§ **Requirements**:
Please collect every line in the records below that contains the string "using", copying each such line in full.

#### Information given ####

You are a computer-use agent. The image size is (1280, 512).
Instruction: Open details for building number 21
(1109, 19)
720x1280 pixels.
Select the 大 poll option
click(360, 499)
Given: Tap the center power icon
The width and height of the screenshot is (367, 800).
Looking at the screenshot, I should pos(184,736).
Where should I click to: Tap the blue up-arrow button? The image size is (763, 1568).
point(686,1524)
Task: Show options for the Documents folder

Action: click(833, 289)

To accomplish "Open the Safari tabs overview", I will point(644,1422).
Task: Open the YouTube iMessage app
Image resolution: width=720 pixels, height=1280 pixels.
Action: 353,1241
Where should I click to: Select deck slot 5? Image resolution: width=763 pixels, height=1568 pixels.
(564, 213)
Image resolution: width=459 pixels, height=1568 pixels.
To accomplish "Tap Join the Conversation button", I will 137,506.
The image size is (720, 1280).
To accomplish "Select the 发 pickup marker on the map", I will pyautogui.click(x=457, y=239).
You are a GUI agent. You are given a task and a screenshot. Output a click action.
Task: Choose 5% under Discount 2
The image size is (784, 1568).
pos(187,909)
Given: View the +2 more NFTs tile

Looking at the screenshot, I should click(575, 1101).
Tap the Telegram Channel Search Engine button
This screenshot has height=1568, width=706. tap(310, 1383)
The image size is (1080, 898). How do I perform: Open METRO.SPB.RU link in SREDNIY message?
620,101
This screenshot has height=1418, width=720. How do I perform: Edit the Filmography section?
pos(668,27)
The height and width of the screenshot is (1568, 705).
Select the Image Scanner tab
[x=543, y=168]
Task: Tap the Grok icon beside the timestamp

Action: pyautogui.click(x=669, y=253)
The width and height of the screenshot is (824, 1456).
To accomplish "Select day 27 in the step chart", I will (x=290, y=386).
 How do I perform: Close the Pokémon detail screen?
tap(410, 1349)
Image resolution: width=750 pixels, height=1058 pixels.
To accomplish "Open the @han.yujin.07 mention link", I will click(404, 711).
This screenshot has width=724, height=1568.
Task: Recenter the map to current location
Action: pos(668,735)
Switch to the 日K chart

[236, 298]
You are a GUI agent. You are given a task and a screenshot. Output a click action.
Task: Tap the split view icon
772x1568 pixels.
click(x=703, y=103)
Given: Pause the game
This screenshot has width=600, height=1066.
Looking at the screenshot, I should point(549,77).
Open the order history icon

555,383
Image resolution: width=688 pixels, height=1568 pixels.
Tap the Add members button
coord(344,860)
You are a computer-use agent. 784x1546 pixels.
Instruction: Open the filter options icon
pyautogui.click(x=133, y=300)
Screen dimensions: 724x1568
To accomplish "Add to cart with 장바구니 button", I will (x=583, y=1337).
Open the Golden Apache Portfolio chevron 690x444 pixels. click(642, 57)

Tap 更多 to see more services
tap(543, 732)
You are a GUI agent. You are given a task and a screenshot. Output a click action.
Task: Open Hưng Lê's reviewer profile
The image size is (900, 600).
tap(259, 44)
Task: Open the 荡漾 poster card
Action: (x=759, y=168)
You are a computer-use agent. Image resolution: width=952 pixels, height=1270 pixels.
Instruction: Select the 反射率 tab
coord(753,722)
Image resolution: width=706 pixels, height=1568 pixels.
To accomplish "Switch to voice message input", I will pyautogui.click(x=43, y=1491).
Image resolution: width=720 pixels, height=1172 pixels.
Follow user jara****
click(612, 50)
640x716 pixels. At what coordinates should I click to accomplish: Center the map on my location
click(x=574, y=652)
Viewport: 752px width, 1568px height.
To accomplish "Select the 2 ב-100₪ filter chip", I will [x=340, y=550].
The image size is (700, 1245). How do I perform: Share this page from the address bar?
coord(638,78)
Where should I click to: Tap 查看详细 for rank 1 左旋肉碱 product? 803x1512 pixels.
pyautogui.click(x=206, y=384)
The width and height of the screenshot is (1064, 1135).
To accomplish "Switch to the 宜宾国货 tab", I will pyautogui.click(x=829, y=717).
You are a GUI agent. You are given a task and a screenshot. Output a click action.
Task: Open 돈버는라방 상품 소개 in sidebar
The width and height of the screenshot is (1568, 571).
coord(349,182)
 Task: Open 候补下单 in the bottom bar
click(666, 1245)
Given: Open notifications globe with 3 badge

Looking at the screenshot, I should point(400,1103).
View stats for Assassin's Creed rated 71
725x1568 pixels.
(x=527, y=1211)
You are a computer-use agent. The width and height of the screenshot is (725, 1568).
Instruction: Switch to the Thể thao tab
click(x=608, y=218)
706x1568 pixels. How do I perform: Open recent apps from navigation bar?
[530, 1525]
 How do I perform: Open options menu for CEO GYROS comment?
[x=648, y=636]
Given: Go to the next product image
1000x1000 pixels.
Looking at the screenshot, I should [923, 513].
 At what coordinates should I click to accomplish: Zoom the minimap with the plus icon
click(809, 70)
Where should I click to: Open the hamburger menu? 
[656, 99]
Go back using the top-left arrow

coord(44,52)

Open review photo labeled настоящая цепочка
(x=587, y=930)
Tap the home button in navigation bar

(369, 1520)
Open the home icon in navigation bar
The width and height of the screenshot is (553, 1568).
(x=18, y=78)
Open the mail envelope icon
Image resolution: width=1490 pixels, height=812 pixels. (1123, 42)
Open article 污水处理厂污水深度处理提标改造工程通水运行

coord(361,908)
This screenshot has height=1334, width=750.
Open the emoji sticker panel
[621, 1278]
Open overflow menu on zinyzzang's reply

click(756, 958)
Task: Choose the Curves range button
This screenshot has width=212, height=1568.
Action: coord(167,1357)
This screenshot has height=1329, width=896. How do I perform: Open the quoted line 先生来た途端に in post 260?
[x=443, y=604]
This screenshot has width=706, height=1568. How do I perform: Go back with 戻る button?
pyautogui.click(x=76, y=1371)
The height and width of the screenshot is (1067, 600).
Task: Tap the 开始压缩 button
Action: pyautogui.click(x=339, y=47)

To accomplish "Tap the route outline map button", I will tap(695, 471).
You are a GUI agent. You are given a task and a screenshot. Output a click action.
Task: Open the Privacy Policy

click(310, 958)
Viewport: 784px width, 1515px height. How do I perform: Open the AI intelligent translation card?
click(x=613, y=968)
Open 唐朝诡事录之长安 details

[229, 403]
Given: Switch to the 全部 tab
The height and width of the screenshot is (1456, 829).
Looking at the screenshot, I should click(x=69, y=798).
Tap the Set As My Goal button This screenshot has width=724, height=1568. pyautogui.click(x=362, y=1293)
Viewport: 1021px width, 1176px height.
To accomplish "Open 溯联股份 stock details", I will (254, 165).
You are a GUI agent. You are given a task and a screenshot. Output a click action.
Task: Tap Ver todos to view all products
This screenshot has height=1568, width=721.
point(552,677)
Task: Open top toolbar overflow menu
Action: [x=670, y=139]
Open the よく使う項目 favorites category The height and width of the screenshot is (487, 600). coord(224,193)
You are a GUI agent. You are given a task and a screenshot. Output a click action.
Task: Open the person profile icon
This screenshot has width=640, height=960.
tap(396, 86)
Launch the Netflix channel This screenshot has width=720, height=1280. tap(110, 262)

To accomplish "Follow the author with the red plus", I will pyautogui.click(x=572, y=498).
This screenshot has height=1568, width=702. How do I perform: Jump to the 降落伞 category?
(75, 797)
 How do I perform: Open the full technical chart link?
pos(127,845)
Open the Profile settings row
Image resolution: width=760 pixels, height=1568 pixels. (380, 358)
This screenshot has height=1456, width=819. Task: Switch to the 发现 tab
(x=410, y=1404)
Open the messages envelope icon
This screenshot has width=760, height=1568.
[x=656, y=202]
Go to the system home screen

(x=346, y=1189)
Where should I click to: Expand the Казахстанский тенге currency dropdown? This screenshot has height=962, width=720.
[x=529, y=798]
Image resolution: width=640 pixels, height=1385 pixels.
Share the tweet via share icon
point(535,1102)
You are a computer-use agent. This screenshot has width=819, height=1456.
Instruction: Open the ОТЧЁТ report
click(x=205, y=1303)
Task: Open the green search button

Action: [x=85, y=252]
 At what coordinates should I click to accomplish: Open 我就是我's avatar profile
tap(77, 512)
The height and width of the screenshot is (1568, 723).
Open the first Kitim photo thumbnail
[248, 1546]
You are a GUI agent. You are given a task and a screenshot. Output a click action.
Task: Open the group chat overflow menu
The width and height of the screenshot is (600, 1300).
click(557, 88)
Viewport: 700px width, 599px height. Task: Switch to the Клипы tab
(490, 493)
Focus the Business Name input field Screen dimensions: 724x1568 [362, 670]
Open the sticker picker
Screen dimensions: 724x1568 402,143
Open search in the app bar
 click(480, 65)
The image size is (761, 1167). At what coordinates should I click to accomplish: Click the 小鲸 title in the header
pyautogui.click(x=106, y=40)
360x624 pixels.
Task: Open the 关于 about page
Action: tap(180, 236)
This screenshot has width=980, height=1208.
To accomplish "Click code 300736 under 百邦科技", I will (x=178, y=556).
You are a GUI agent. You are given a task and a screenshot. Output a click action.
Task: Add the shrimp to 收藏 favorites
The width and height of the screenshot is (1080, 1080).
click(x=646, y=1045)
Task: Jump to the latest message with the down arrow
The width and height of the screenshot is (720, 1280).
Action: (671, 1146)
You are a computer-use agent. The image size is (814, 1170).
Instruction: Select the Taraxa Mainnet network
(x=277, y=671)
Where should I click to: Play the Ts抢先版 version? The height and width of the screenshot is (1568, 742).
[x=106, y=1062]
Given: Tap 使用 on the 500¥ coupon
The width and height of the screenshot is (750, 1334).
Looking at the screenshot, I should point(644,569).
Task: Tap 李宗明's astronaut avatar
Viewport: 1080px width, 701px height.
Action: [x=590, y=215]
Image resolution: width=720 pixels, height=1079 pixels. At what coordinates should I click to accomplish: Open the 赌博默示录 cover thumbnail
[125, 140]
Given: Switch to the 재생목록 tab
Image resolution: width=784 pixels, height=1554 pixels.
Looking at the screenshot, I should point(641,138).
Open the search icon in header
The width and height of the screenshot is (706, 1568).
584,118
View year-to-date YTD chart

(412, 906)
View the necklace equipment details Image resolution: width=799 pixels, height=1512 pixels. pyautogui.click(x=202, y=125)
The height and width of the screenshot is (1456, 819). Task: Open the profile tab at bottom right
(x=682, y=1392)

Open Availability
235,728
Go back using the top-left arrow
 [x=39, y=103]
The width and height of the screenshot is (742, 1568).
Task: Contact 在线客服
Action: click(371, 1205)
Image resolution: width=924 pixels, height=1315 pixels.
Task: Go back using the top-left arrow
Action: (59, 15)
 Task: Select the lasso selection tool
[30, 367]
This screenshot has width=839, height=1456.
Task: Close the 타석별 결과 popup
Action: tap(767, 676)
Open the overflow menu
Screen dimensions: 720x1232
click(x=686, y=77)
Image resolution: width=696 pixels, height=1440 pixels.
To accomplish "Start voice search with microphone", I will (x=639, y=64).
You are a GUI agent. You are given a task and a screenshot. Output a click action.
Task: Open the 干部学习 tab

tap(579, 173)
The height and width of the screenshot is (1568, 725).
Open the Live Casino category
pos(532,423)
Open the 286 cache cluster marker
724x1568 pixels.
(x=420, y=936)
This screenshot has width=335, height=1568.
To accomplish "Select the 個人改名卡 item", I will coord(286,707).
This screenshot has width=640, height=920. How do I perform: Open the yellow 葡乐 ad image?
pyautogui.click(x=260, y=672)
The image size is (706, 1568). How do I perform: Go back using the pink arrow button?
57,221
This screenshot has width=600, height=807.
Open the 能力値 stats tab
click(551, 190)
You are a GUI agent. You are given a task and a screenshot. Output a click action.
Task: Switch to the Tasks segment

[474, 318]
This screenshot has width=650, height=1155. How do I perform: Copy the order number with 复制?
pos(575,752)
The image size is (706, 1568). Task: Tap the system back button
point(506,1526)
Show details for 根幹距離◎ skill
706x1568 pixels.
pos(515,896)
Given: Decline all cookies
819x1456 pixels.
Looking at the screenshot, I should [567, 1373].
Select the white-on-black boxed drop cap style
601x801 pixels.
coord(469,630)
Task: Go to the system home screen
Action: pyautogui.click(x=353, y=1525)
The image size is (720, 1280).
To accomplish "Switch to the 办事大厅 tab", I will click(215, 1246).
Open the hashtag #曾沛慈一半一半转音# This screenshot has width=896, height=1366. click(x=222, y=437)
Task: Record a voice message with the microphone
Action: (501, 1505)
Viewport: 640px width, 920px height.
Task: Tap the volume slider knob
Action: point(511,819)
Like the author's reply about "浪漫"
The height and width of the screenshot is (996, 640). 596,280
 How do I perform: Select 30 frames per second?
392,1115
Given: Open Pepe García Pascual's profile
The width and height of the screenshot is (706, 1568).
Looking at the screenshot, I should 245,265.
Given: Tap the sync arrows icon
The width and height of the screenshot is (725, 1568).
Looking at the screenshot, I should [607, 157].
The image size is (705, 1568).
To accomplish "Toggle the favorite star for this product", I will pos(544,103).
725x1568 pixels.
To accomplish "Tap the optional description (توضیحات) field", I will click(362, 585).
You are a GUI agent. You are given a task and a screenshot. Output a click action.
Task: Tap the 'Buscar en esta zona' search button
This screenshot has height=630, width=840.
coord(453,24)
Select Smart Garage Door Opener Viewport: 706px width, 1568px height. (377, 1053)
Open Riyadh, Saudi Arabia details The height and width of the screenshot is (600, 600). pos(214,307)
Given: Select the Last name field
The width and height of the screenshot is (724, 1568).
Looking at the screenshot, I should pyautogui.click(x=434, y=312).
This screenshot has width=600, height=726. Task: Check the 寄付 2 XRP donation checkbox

####

§ **Response below**:
Go back using the top-left arrow
Go back using the top-left arrow
Task: Go back using the top-left arrow
The image size is (706, 1568). How do I perform: Go back using the pink arrow button?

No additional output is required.